*EXERCISE TASK*: Express the listing below as a two-column CSV with the headers "prompt" and "response", one row per item, each value in a single quoted field with line breaks turned into spaces; begin at the line that has "Given: Open the Paperdoll (Puppe) menu entry" and stop after the line that has "Looking at the screenshot, I should [x=20, y=4].". Leave the pictures out of the result.

*ENTRIES*:
-- BEGIN --
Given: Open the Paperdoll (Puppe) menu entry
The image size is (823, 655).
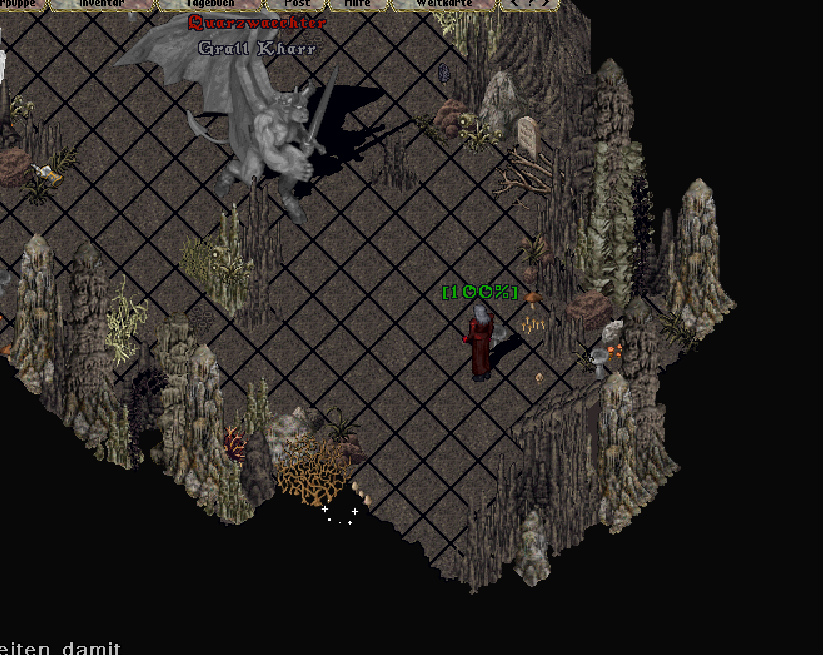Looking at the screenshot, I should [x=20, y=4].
-- END --
-- BEGIN --
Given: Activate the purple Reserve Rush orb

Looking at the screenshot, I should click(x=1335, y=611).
-- END --
-- BEGIN --
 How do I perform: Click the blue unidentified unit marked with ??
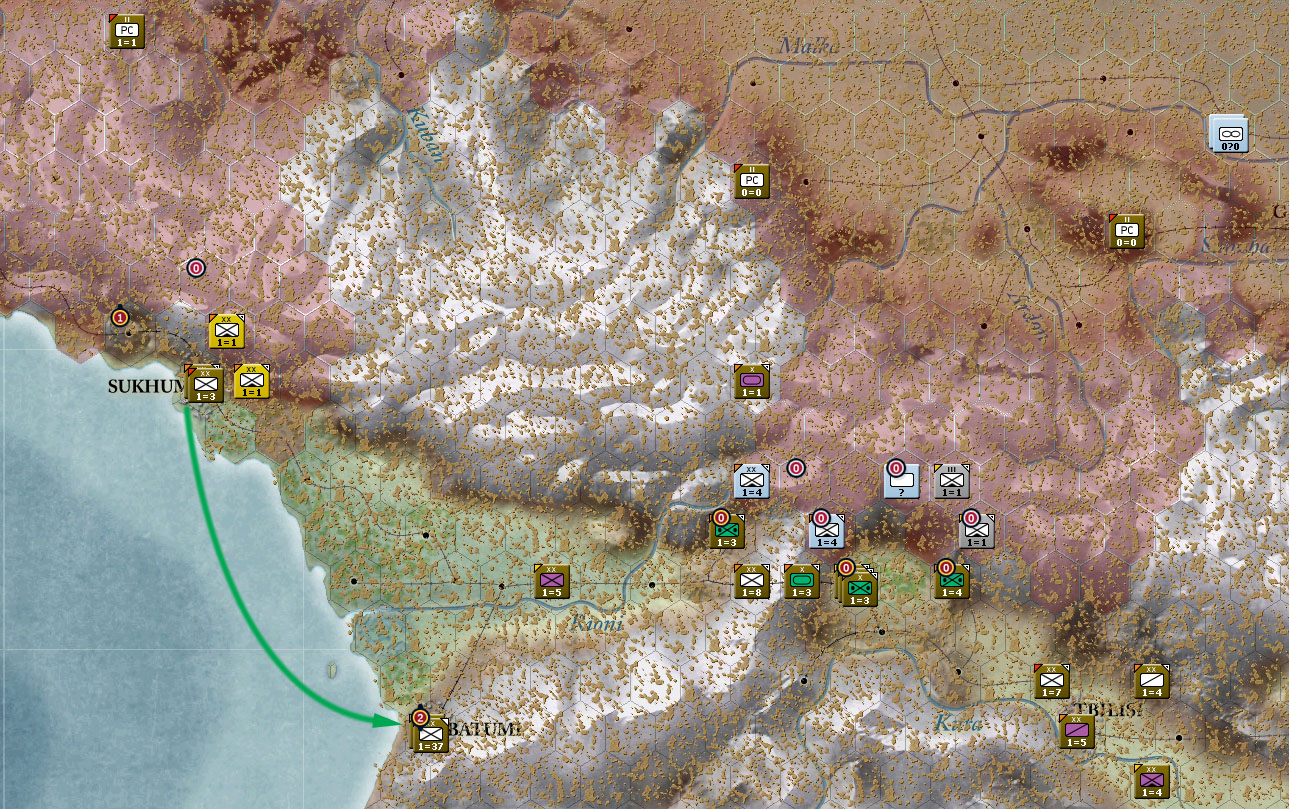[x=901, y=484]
-- END --
*SOLUTION*:
prompt,response
"Given: Open the Paperdoll (Puppe) menu entry The image size is (823, 655).","Looking at the screenshot, I should [x=20, y=4]."